Tower Colliery closed on 25 January 2008, bringing to an end the era of deep mining in Wales. Although coal mining at Hirwaun common, on the northern outcrop of the South Wales coalfield, dates back to around 1800, the first drift mine at Tower was opened by the Marquis of Bute in about 1870. The main complex of surface buildings lie at the No.4 shaft, developed in the late 1930s and early 1940s by the Powell Duffryn Steam Coal Company, which was the largest coal combine in South Wales at the time. The colliery was nationalised under the National Coal Board in 1947 and was further expanded in the 1950s with new surface buildings, including the pit-head baths, and a linkage underground to mines in the Rhondda Valley. The engine hall and headframe at the No.4 shaft date from the 1930s; the lattice girder headframe is typical of the those used from the 1860s to the 1930s, but which now survive at only four sites in Wales. The engine hall is characteristic of the common engine halls developed by Powell Duffryn from 1906 onwards, but on an unusually small scale. It incorporates a winding engine, compressor engines, electrical switch-gear and a Sirocco ventilating fan. A coal processing and washery plant (nprn 407328) lies down the hill at a new drift (nprn 91587) dug during the 1950s. The No.4 shaft, some 161 metres deep and about 5m in diameter, was used for access by men and materials, while coal was brought up via the drift. Following its closure in 1970 and subsequent demolition of surface buildings, Glyncorrwg Colliery (nprn 80571) continued to be worked through Tower, with coal brought to surface there.
Tower became famous in the 1990s as the last deep mine in Wales. It is the only one which survived the massive closure programme during privatisation, thanks to a unique workers' buyout in 1994, led by the charismatic Tyrone O’Sullivan. The fact that the pit produces high-quality anthracite rather than bituminous coal has been crucial in allowing it to find continuing markets. As a successful worker-controlled enterprise, it is widely considered a triumph for the modern labour movement.

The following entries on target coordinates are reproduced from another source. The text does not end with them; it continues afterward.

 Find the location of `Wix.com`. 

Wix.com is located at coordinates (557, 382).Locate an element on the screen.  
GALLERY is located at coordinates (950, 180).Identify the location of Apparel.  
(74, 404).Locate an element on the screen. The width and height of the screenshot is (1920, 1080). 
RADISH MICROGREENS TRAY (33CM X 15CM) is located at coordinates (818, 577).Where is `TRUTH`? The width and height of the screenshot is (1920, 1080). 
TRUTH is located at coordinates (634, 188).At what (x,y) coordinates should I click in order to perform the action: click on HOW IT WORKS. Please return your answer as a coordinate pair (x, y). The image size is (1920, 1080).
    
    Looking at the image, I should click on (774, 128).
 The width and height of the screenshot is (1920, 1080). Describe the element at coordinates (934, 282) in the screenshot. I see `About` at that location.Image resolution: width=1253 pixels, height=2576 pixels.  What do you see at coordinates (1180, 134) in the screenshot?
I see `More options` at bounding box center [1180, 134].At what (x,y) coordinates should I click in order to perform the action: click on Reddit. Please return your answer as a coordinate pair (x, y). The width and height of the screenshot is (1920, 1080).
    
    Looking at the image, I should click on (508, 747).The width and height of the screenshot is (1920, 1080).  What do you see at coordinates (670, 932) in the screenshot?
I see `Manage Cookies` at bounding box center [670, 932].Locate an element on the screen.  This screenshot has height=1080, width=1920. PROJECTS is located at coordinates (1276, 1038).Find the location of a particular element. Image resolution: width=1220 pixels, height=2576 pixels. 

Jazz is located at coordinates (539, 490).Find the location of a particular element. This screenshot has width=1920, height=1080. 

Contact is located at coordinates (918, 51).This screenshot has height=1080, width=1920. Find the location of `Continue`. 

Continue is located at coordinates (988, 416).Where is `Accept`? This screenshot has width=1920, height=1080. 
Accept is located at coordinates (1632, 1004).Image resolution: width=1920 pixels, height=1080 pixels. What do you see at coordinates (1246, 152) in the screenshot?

Geological problems led to the final closure of the pit; although a huge amount of coal remains under the site, it is not easily accessible using the existing set-up. No firm decisions have yet been made, but if production is to continue, the coal will have to be extracted by other means.
Royal Commission staff visited the colliery in the week before closure to carry out photographic recording of this historic site. This record complements the photographs taken underground in the 1980s by John Cornwell and now held in the NMRW as part of the John Cornwell collection. The new images capture the surface buildings, including interior details of the baths and power hall.
Brian Malaws, RCAHMW, 1 February 2008.